## Try it
Where the data below begins, start duplicating lines exactly, and finish with the line containing "Given: Tick the 借进转采购 checkbox"; add nothing else. Leave the pictures out.

>>>

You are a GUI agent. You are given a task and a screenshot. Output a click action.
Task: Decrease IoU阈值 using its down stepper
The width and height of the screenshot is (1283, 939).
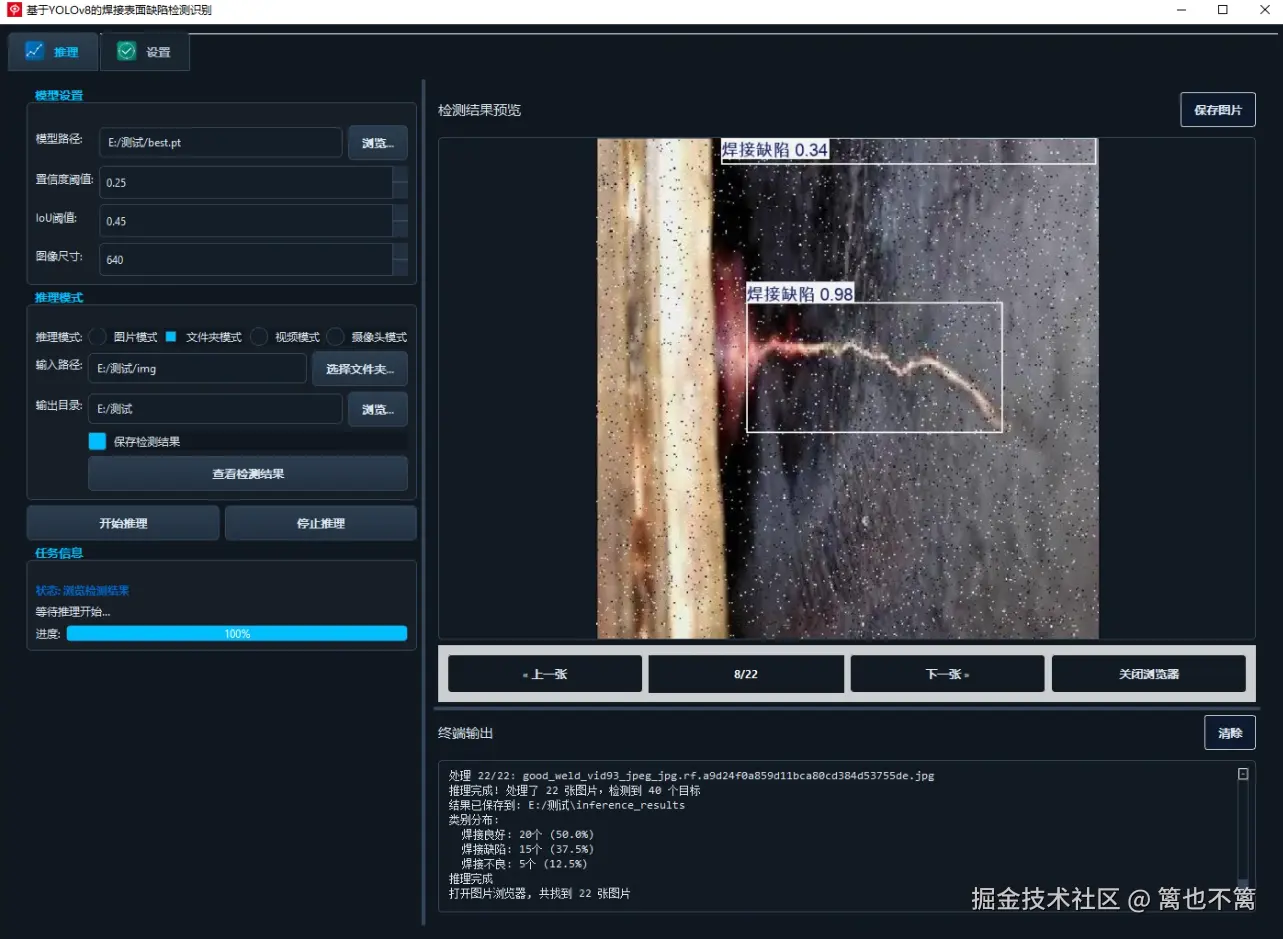401,228
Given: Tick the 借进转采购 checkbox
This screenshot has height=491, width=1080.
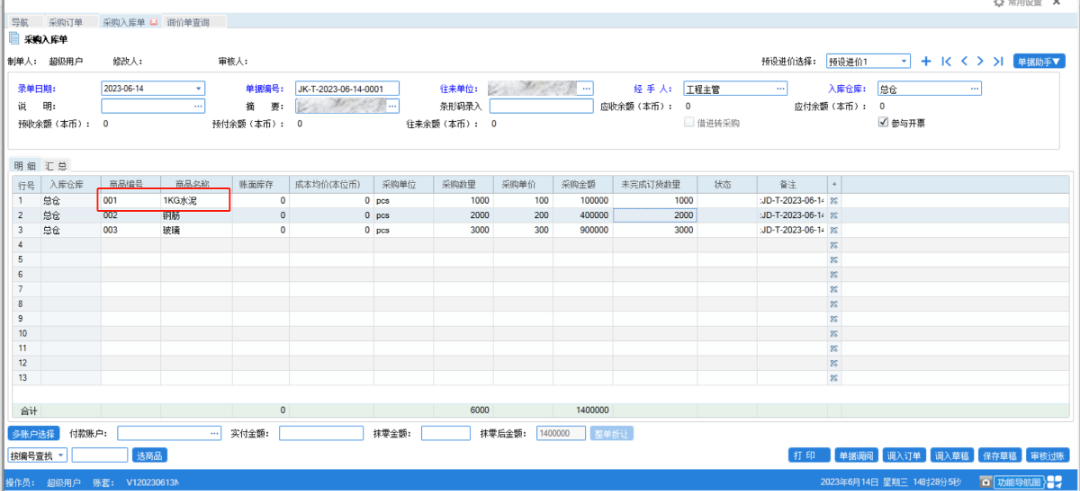Looking at the screenshot, I should pyautogui.click(x=687, y=123).
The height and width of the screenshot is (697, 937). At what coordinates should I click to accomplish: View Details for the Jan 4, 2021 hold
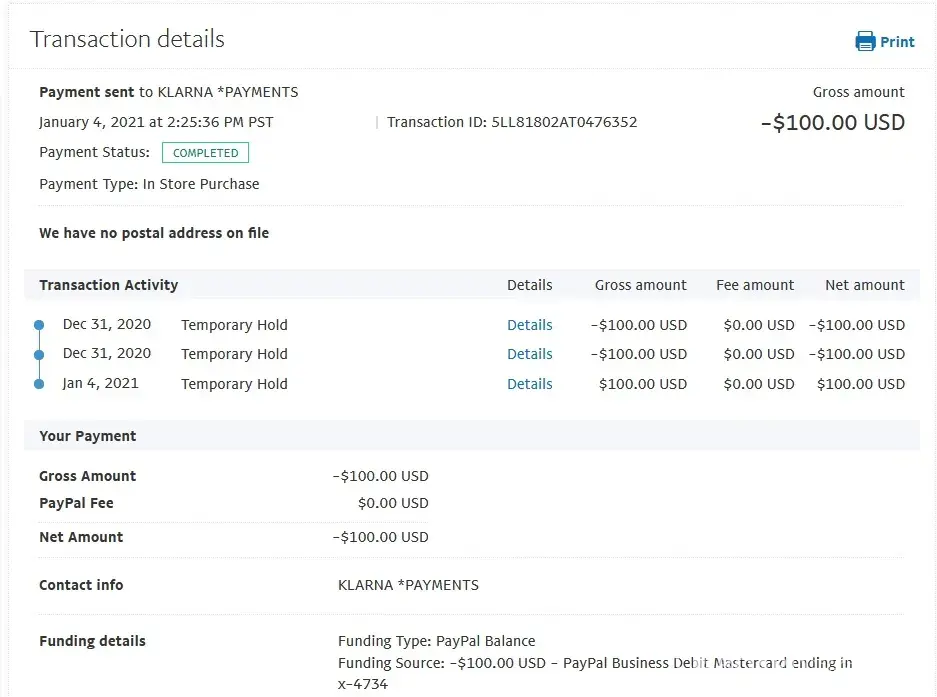click(x=529, y=384)
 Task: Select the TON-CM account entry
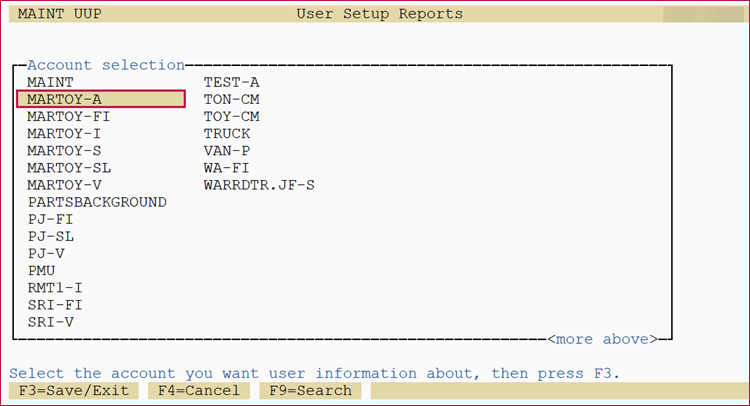231,99

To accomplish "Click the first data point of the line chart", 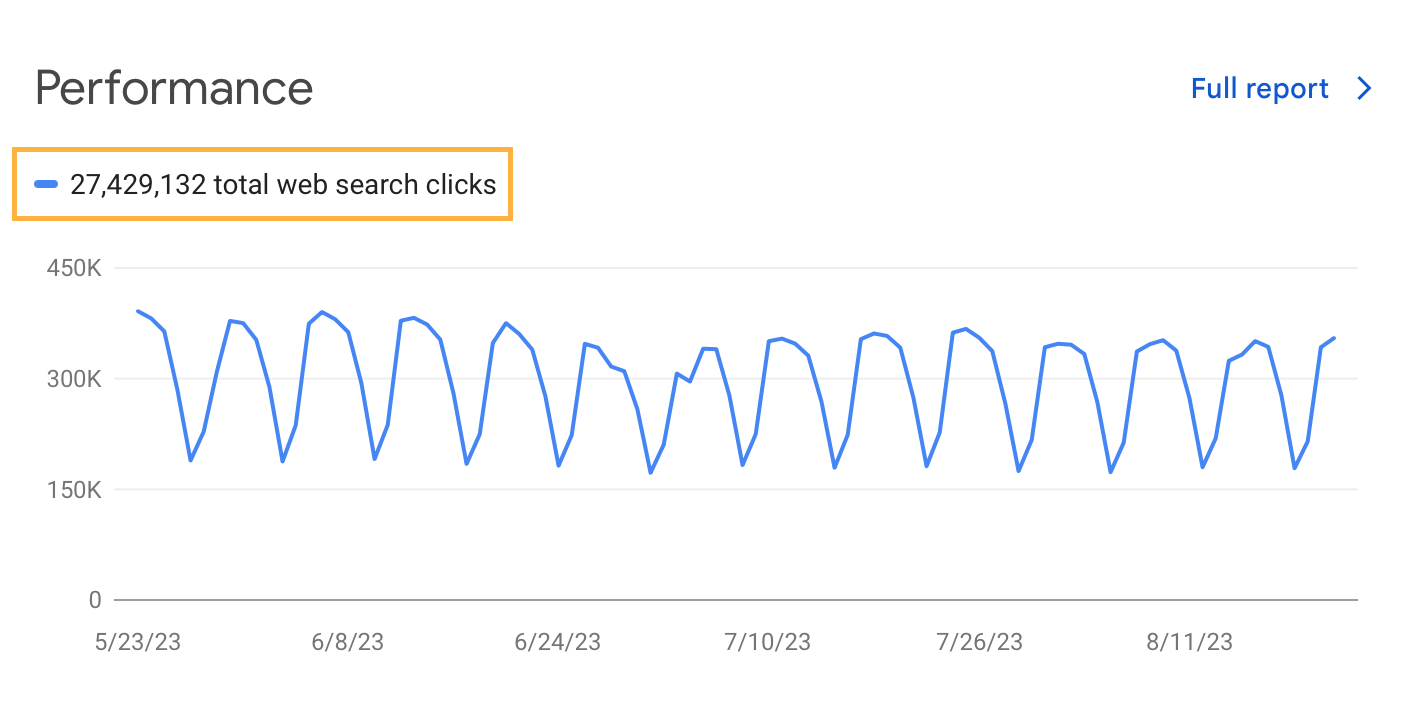I will [x=138, y=311].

<<<

## Your response
You are a GUI agent. You are given a task and a screenshot. Output a click action.
Task: Decrease IoU阈值 using its down stepper
The width and height of the screenshot is (1283, 939).
401,228
Given: Tick the 借进转采购 checkbox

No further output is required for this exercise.